I attended LeWeb, a conference dedicated to…the Web industry, almost 2 weeks ago in Paris. I apologize not to have blogged before, but December was a frantic month, business-wise, and I wish I could blog during the conference but as you may have read on the blogosphere, there was no Internet. On top of that, I wanted to leave some time before I blogged to check whether my words would soften.

I arrived at Le Web, investing a lot of time (2 full days) and money (more than EUR 800, that is to say around USD 1100 – which is a lot of money for what I got), with very high expectations, and I have to say that this conference was a huge disappointment to me. Actually, it was more of a disappointment: I actually found Le Web ’08 conference to be a huge piece of crap. Here’s why.
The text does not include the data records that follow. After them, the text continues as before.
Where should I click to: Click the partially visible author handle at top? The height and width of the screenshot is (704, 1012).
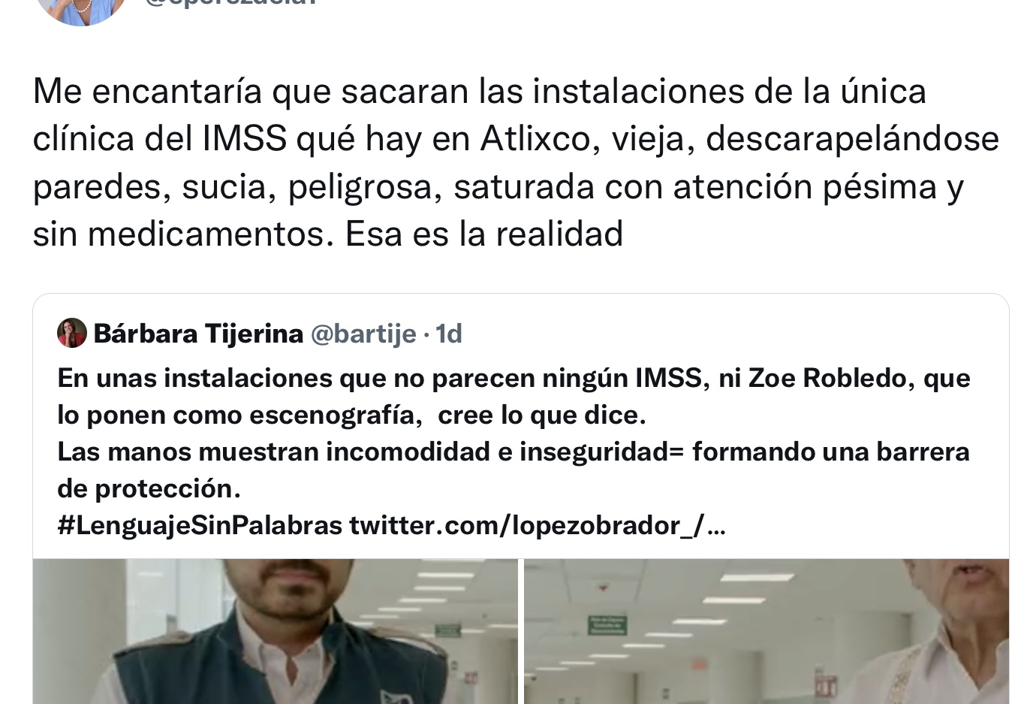pos(233,3)
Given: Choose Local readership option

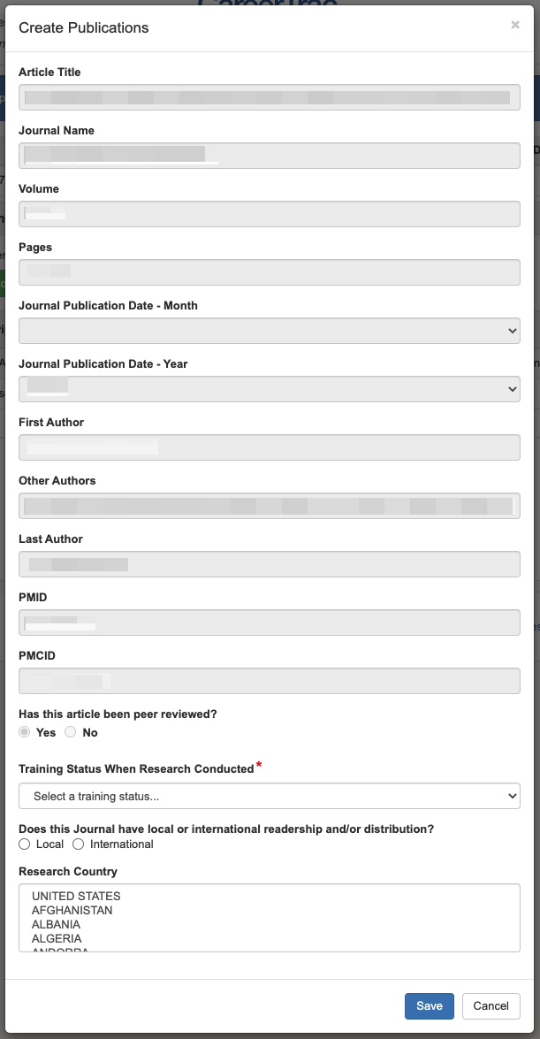Looking at the screenshot, I should (25, 844).
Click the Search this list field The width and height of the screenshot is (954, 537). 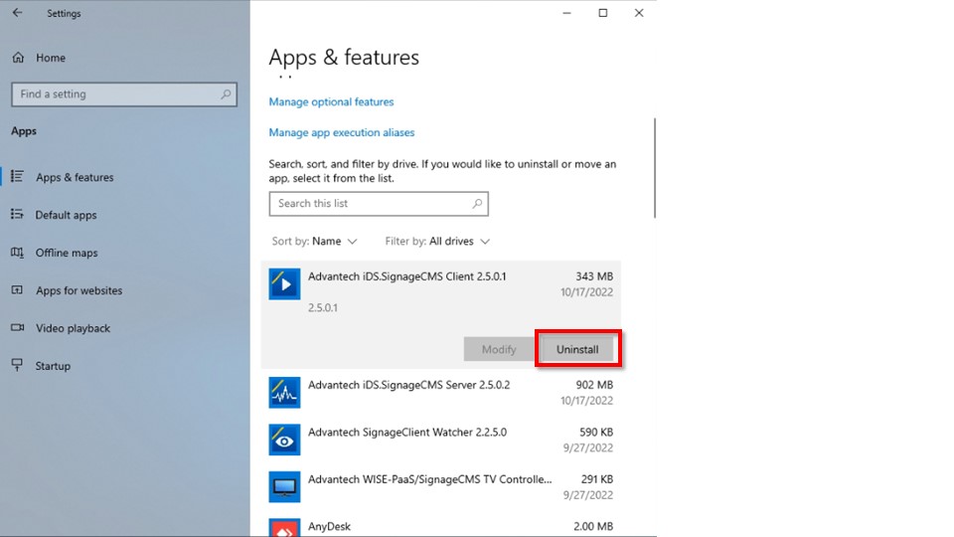[368, 204]
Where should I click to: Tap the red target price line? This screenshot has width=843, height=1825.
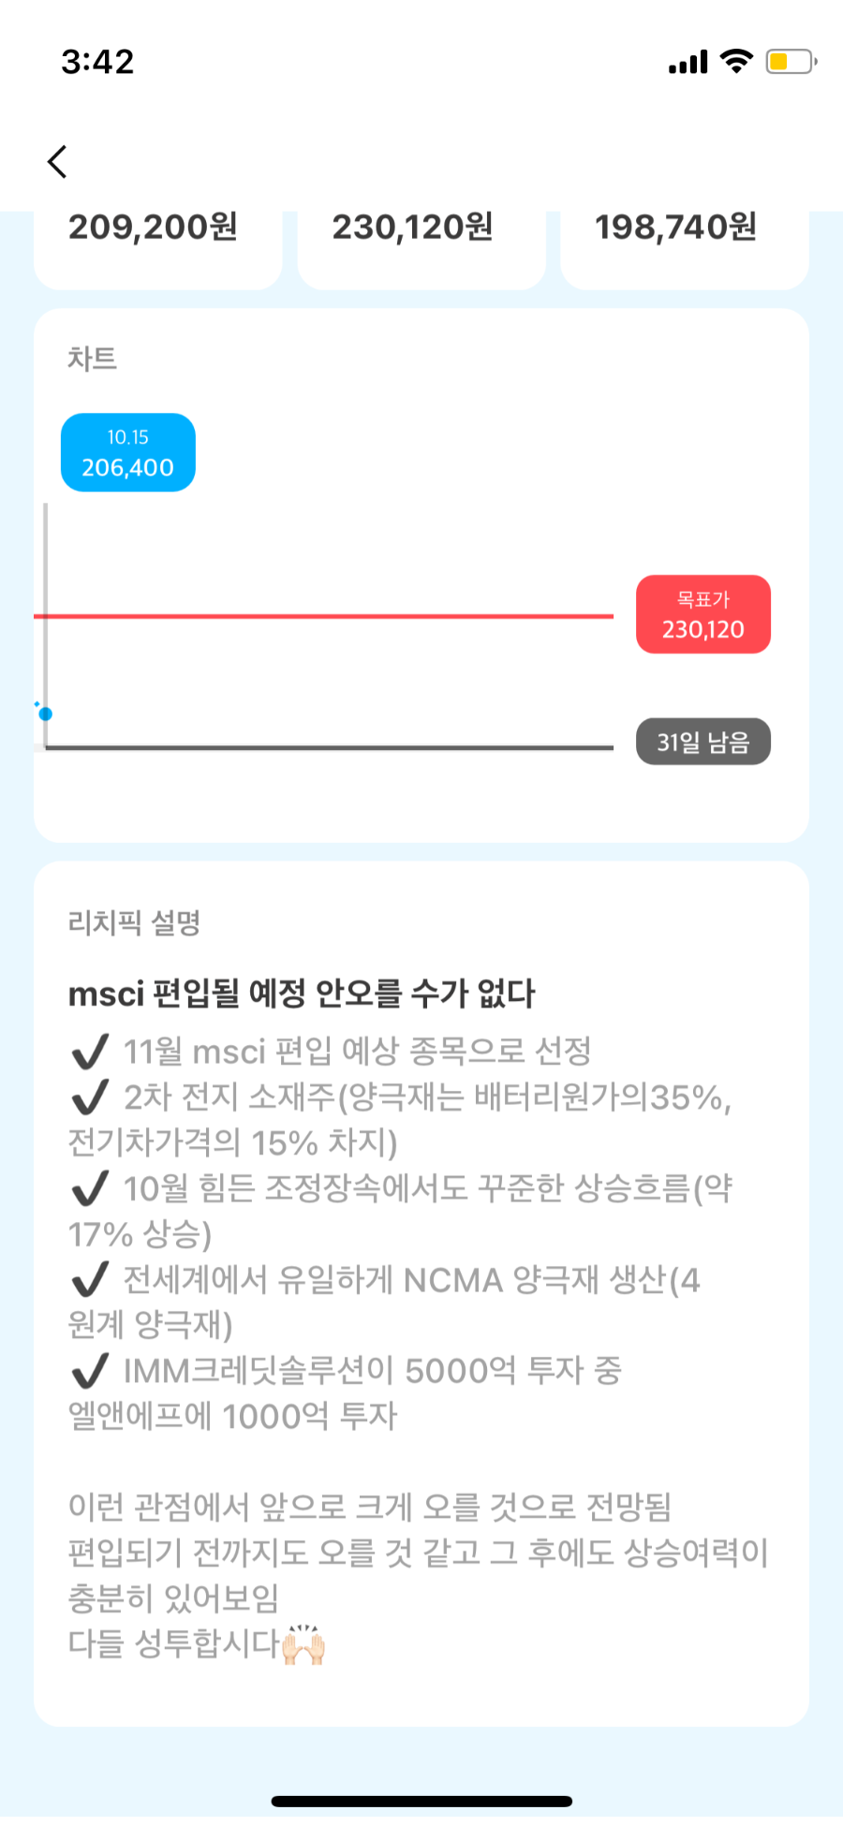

The organizers: Loïc & Géraldine Le Meur

Prior to the conference, I was a big fan of Loïc Le Meur. The guy looked like Midas to me: everything he touched became gold. The guy gets people lining up to invest in his startups (look at his list of investors in his last startup Seesmic here, impressive). Loïc understood that blogging was going to be big before everyone, and positioned himself accordingly (a huge blogger and founder of Six Apart, the editor of TypePad). Loïc is also an early investor in LinkedIn, my favorite web app, and recently founded and funded Seesmic that I find to be a very cool video conversation platform. Well, the guy seemed to be the perfect investee for VCs, and the perfect investor for entrepreneurs. However, when it comes to organizing conferences, I would tend to say it’s not there yet. Loïc and his wife Géraldine have been organizing the Le Web event for something like four years. Last year already, criticism had emerged, but overall comments were positive. Well, after attending one Le Web conference, I can only blame myself for not having due diligenced better: I wasted my time and my startup’s money.

The theme

Love. This year’s Le Web conference was about love. At first sight, I found this theme brilliant – too bad the idea wasn’t well executed. Love is a universal value that is only discussed in novels and Vogue. Plus, Love is the perfect theme if you want to think an outside-the-box conference program. Unfortunately, this wasn’t the case at all. Although there were a number of supposedly quality speakers, most didn’t actually mention the theme, and I guess some didn’t even know that the theme was Love (Marissa Meyer of Google, Didier Lombard of France Telecom, Maurice Levy of Publicis, to name some of them…). I think it’s a big waste, because having a truly deeply-thought consistent program around Love, with at least some continuity between speakers, could’ve made of Le Web a truly mainstream event rather than just a reunion self-proclamed visionaries.

The speakers

Speaking of self-proclamed visionaries, I had a hard time looking for new ‘stars’ on Le Web panels. Or even just interesting content.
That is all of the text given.